■ **Data for this task**:
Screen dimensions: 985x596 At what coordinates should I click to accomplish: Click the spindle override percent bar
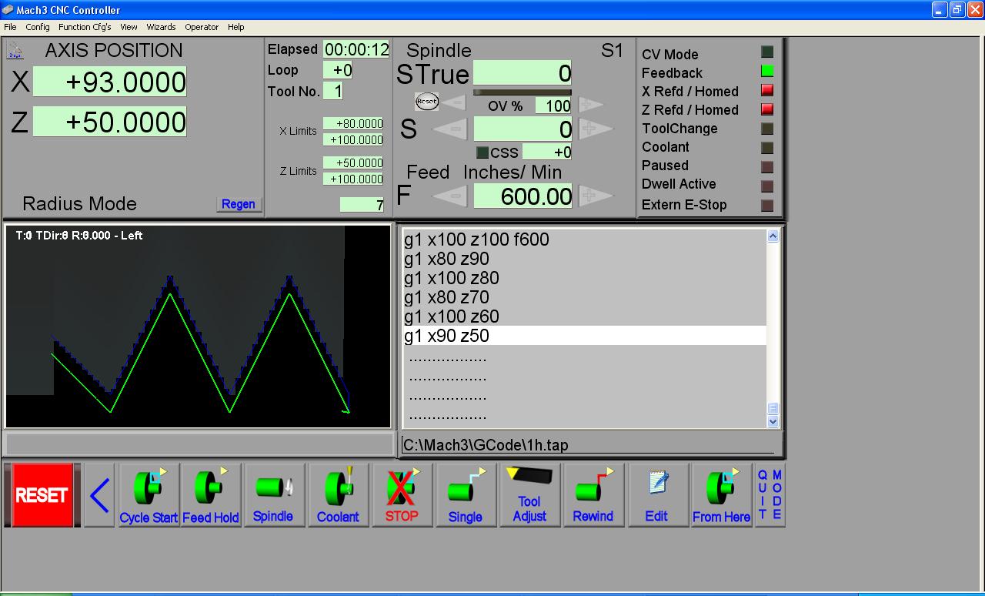click(x=522, y=92)
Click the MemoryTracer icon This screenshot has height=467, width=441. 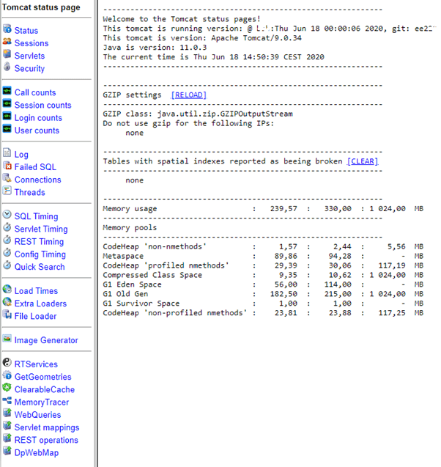[x=7, y=402]
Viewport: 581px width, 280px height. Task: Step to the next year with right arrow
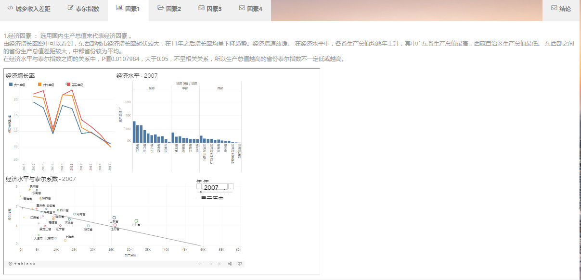(231, 188)
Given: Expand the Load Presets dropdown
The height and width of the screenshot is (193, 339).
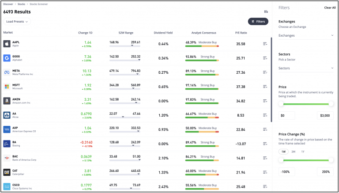Looking at the screenshot, I should pyautogui.click(x=17, y=22).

■ **What needs to be done**:
Take the line containing "Viewport: 581px width, 280px" and all lines after it to the end of the data above, and reproduce them exactly, leaving out pictures. Nothing else belongs in the copy.

■ **Response area**:
Viewport: 581px width, 280px height. Task: Step to the next year with right arrow
(231, 188)
Given: Expand the Load Presets dropdown
The height and width of the screenshot is (193, 339).
Looking at the screenshot, I should pyautogui.click(x=17, y=22).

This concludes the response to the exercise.